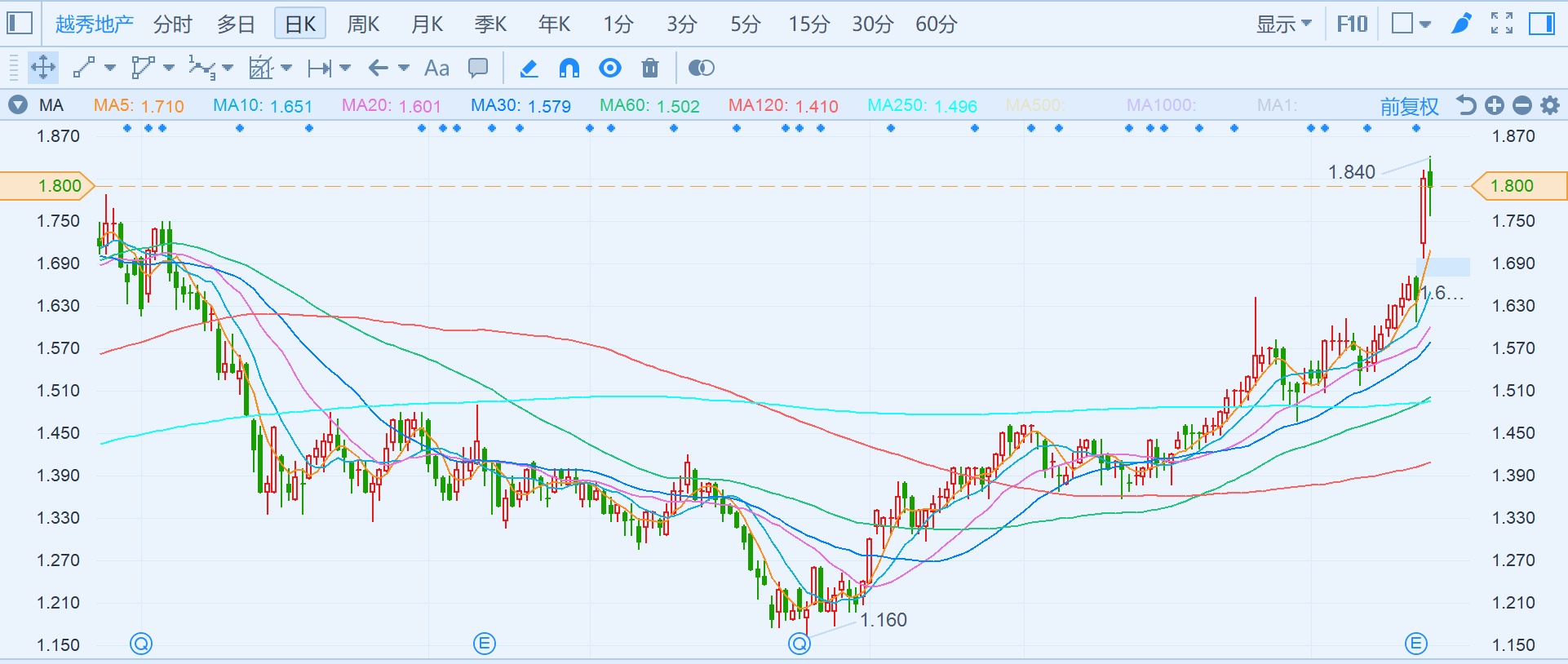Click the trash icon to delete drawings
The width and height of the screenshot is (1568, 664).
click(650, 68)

--

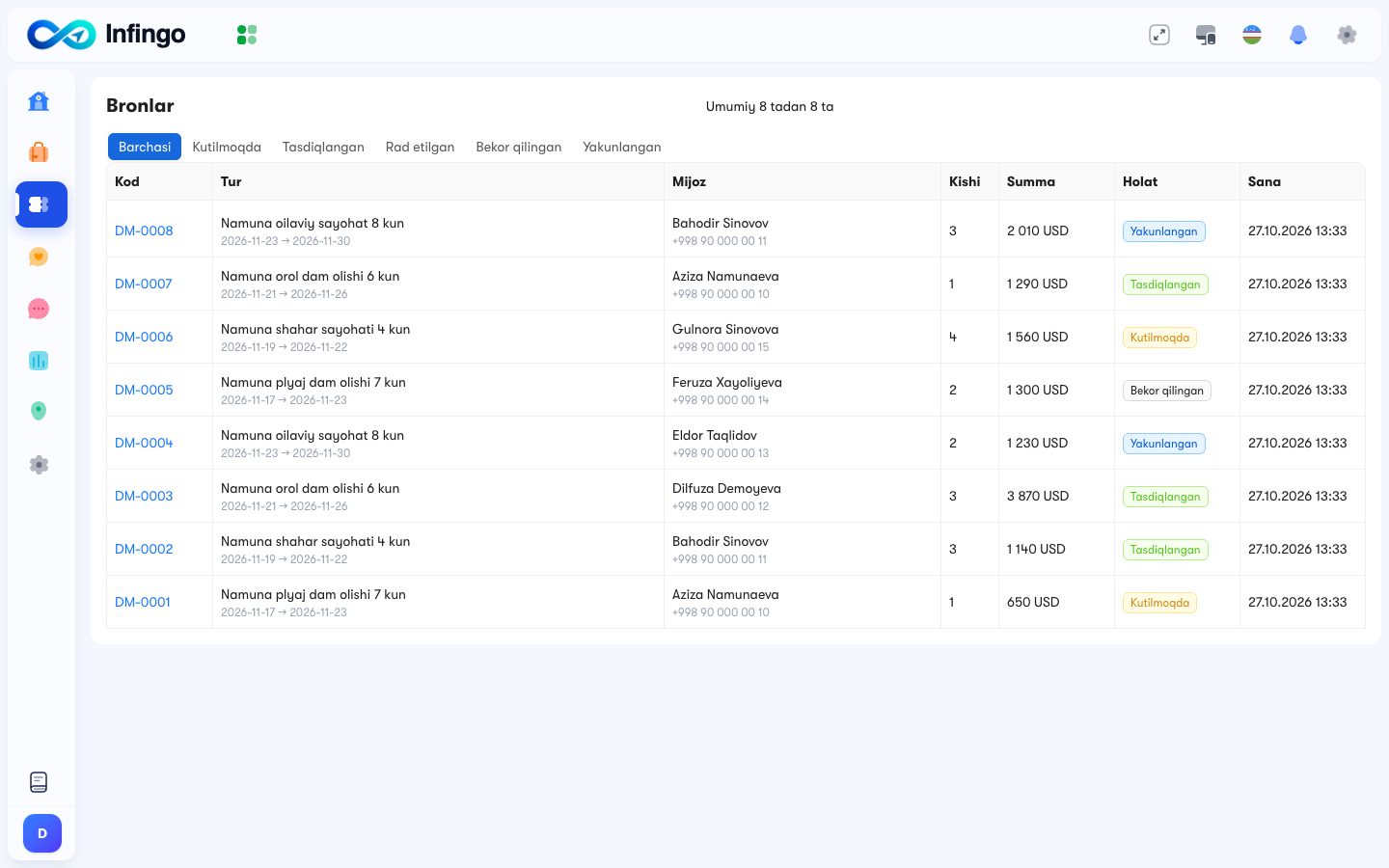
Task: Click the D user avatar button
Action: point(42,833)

EXERCISE
Please change "avatar" to "profile" in the data starting at the line that contains "Task: Click the D user avatar button" and ending at the line that contains "Action: point(42,833)". Return only those lines, with everything else left as it is.

REPLY TO THE EXERCISE
Task: Click the D user profile button
Action: point(42,833)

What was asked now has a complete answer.